I think filler is also akin to the difference in experience between listening to an audiobook at 1x speed vs say 3x speed. The slower pace gives your brain time to work.

But I totally agree, once you know a bunch about a subject the filler becomes unnecessary.


1) The problem with teaching is that "filler" often isn't.

Teaching is art and not science in spite of what so many tech folks think. If I'm teaching a hard subject, I don't know a priori what will click with each student. I'm trying to give you multiple tools for you to try to use while working on problems to get you to your next level of understanding. Some of those tools are idiosyncratic to my experience and not in the textbook. Most of my suggestions are going to wind up being useless to a particular student, but I'm hoping that at least one of them connects properly.
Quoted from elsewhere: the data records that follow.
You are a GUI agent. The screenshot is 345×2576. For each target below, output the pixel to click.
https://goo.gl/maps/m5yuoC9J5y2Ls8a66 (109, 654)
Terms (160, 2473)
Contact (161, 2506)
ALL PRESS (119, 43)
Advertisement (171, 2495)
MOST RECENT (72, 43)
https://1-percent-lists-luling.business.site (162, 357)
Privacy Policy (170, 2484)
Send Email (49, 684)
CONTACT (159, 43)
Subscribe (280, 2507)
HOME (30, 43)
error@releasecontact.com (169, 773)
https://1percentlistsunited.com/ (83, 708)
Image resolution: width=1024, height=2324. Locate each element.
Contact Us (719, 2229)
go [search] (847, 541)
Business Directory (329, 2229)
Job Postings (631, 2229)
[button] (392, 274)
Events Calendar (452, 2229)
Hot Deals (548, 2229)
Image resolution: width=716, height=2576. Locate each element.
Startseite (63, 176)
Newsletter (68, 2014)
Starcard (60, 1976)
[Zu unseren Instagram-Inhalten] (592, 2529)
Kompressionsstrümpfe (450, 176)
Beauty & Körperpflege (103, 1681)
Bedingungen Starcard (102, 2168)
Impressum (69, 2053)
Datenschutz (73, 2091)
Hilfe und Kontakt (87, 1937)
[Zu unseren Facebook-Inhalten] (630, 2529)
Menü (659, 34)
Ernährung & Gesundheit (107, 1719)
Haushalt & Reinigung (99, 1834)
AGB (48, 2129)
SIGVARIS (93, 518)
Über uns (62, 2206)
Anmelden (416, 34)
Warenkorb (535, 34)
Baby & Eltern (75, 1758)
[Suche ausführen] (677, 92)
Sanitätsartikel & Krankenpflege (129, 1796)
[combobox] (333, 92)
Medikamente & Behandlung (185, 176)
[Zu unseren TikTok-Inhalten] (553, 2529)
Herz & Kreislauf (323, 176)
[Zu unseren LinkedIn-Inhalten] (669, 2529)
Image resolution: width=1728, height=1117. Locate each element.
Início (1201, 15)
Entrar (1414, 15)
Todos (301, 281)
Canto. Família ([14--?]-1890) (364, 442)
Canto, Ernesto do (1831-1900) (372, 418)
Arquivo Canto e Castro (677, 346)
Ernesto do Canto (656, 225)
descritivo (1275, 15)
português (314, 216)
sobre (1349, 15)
For example, the biggest complaint of linear algebra students is "This is boring and doesn't have any use." Well, I can talk about how its used in graphics, but the mathematicians will call that filler. I can talk about solving differential equation systems for the engineers, but the CS students will call that filler. The instructor, of course, thinks all that stuff is filler and would rather get back to teaching the subject, but understands that getting people interested and enthusiastic is a part of the teaching process.

2) The "filler" part of "traditional" media is completely different for each person while "social" media filler is useless to everybody.

This is something that so many people don't seem to grasp. Each individual will fixate on and take something different from a book or lecture. That's good. As long as each part of media resonates and has a purpose with somebody consuming it, it's not "filler".

The problem is that "social" media rewards behaviors that create useless "filler". So, social media is in a war--people get more sensitive to ignoring useless filler; the social media sites ramp more aggressive garbage; people get more sensitive; lather, rinse, repeat.

The problem is that your social media "useless filler" pattern matcher learns to be super aggressive and classifies anything that doesn't immediately engage with you, personally and immediately as garbage. That's fine when doomscrolling; that's not fine when reading a book or listening to a lecture.

That's not to say that there aren't poor lectures or poor quality books. There very definitely are. And you should definitely leave those behind.

However, you need to turn those super aggressive filler filters off when an author or lecturer is genuinely trying to engage you in good faith. If an author or lecturer did the work, is well-prepared, and is making solid points and progress, you need give them the leeway to do their job.


For me, it's just deteriorating attention span.

It's hard for me to get into books nowadays. But if I manage to get through a few pages, the momentum carries me through.

I don't hate reading. I just have trouble starting.